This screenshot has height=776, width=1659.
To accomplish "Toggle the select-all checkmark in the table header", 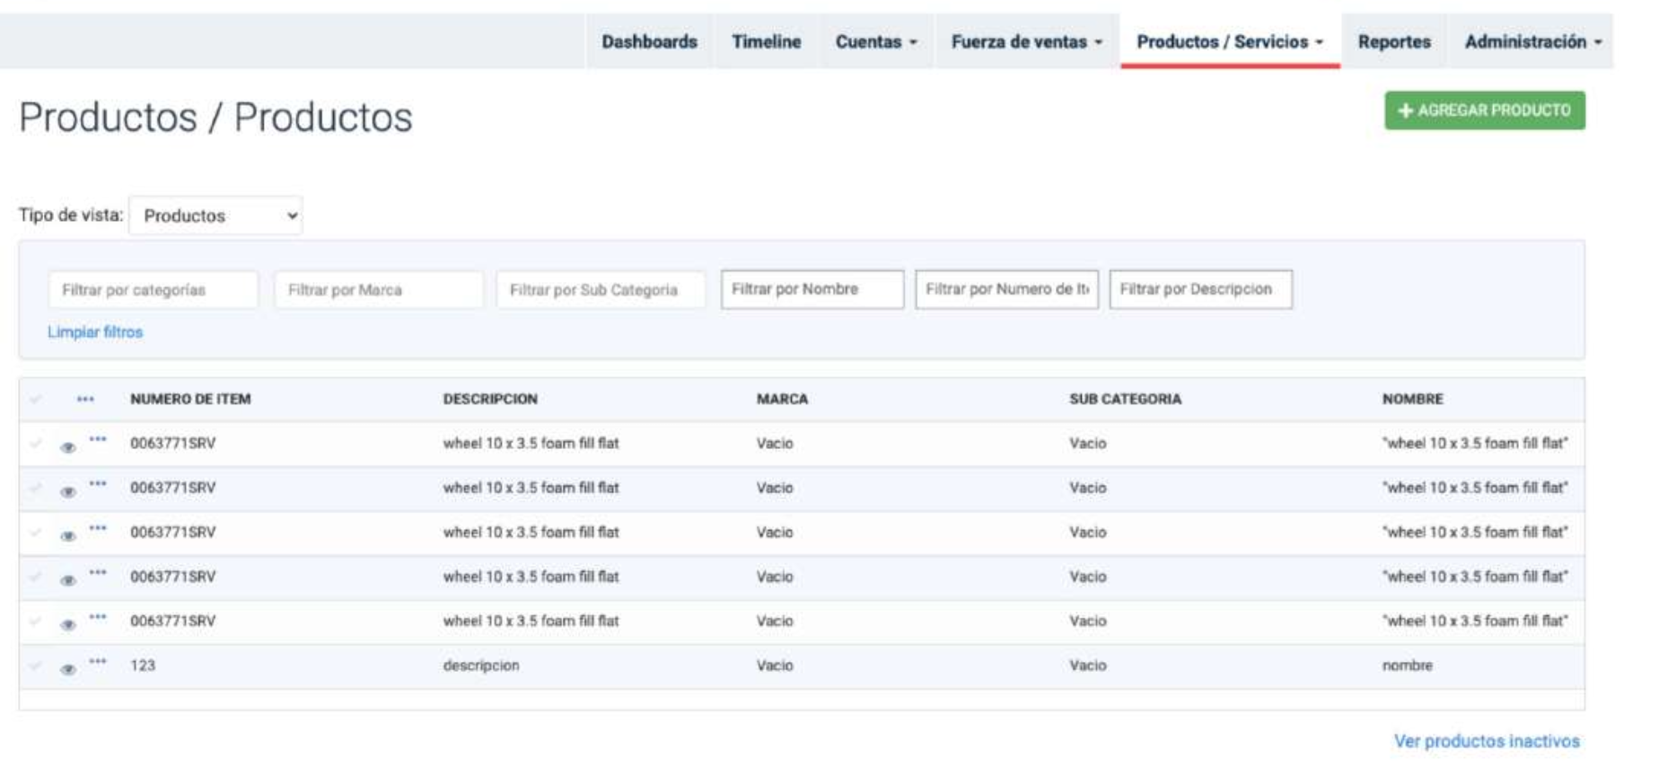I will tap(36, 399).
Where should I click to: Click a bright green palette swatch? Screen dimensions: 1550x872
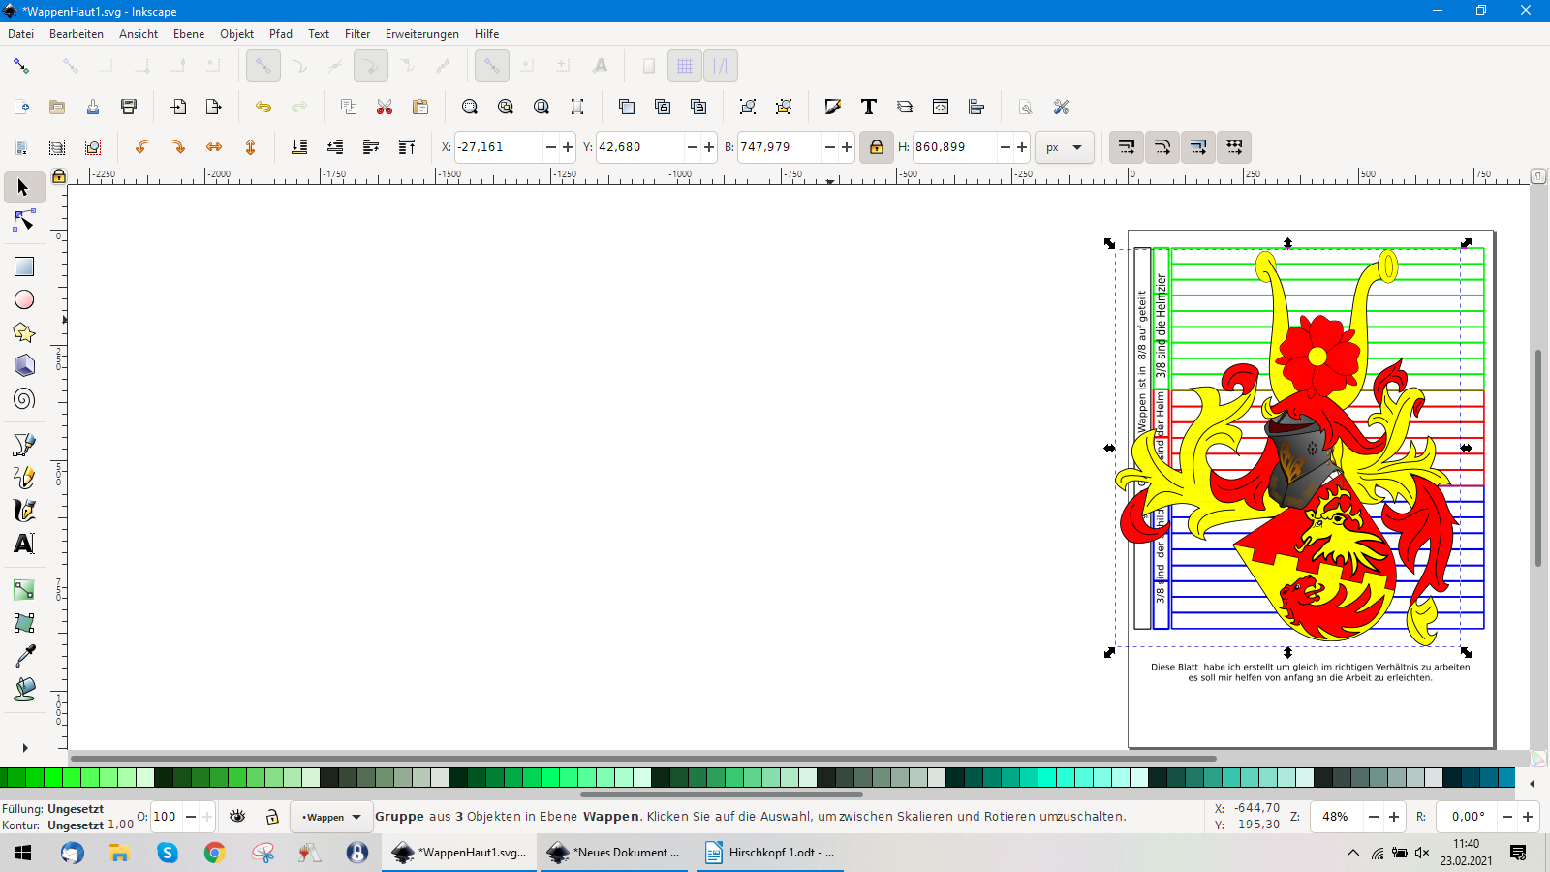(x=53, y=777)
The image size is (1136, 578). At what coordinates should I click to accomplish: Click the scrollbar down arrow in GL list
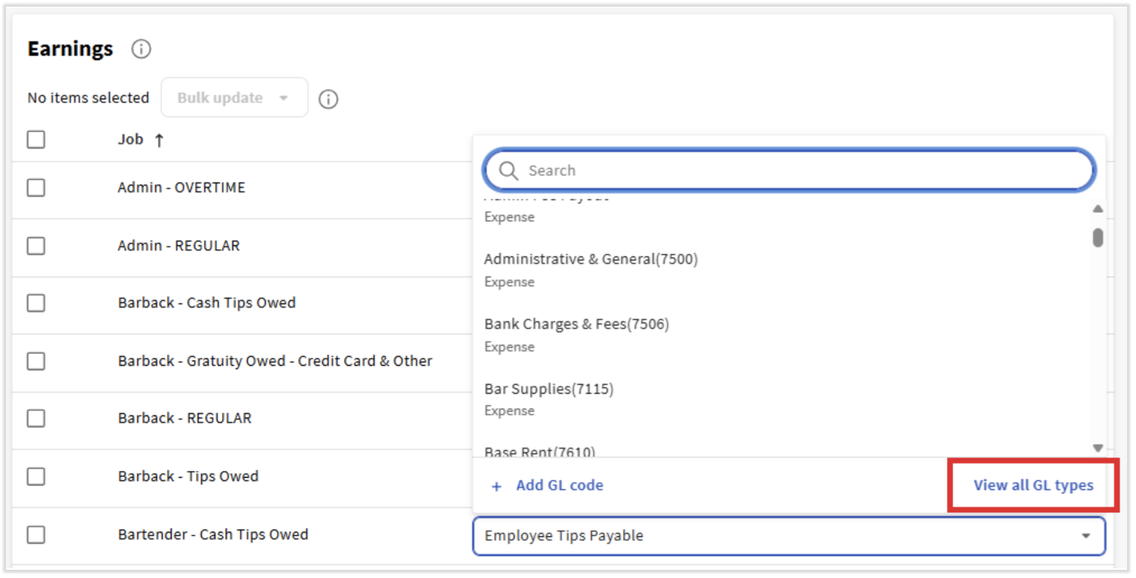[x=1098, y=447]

- _WHAT IS NEEDED_:
Retype the line containing "The image size" and all lines after it to the end of the material, exactly as written, leaving out any pictures.

- _EXPECTED ANSWER_:
The image size is (1136, 578). At what coordinates should I click to accomplish: Click the scrollbar down arrow in GL list
[x=1098, y=447]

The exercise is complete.